Marché du travail

Les employés de l'industrie inégaux en matière de dumping salarial

Moins de 3000 francs bruts par mois, c'est ce que touchent certains employés actifs dans l'industrie. La sous-enchère salariale concerne tout particulièrement la sous-traitance, l'installation de machines et l'horlogerie.

(ats) Les secteurs les plus touchés sont ceux qui ne possèdent pas de salaires minimaux comme l'installation et la maintenance de machines, explique à l'ats Daniel Lampart, économiste en chef auprès de l'Union syndicale suisse (USS). Le canton de Zurich veut, d'ailleurs, mettre en place des revenus minimaux dans ce domaine.

Les sociétés de sous-traitance et celles qui sont exposées à la concurrence des entreprises étrangères actives en Europe peuvent aussi être touchées par la sous-enchère salariale, indique Nicolas Aune, secrétaire général de l'Union industrielle genevoise (UIG).

Moins de 3000 francs

Pour Pierluigi Fedele, responsable de l'horlogerie chez Unia, un quart des entreprises horlogères ne sont pas soumises à la convention collective de travail (CCT) de la branche. Dans ces sociétés, on trouve potentiellement plus de dumping.

Le phénomène touche tout particulièrement les régions frontalières et horlogères constituées par les cantons de Neuchâtel, du Jura et de Vaud (avec la Vallée de Joux).

**JEU DE DONNÉES**

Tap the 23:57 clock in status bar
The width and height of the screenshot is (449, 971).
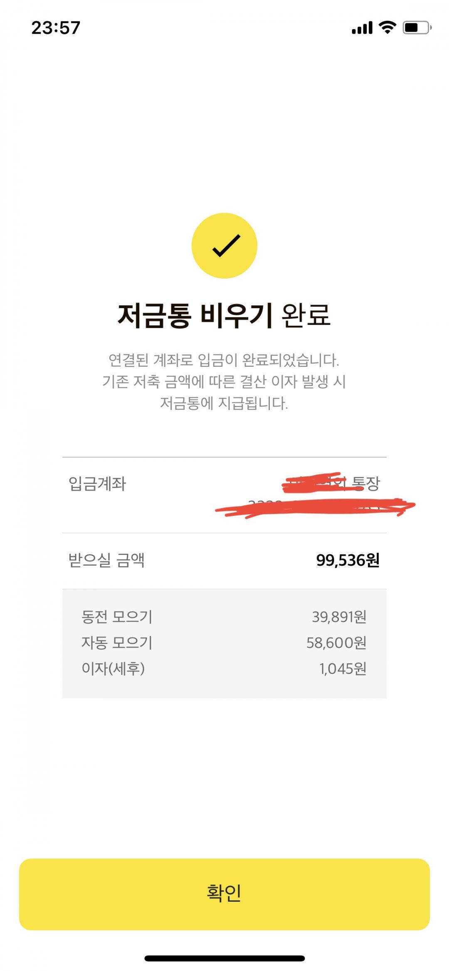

**CONSIGNE**
Selon le texte sur le dumping salarial dans l'industrie, pourquoi l'installation et la maintenance de machines comptent-elles parmi les secteurs les plus touchés ? Répondez en une à trois phrases. Appuyez-vous uniquement sur le texte.

**RÉPONSE ATTENDUE**
Selon Daniel Lampart, économiste en chef de l'Union syndicale suisse, l'installation et la maintenance de machines comptent parmi les secteurs les plus touchés parce qu'elles ne possèdent pas de salaires minimaux.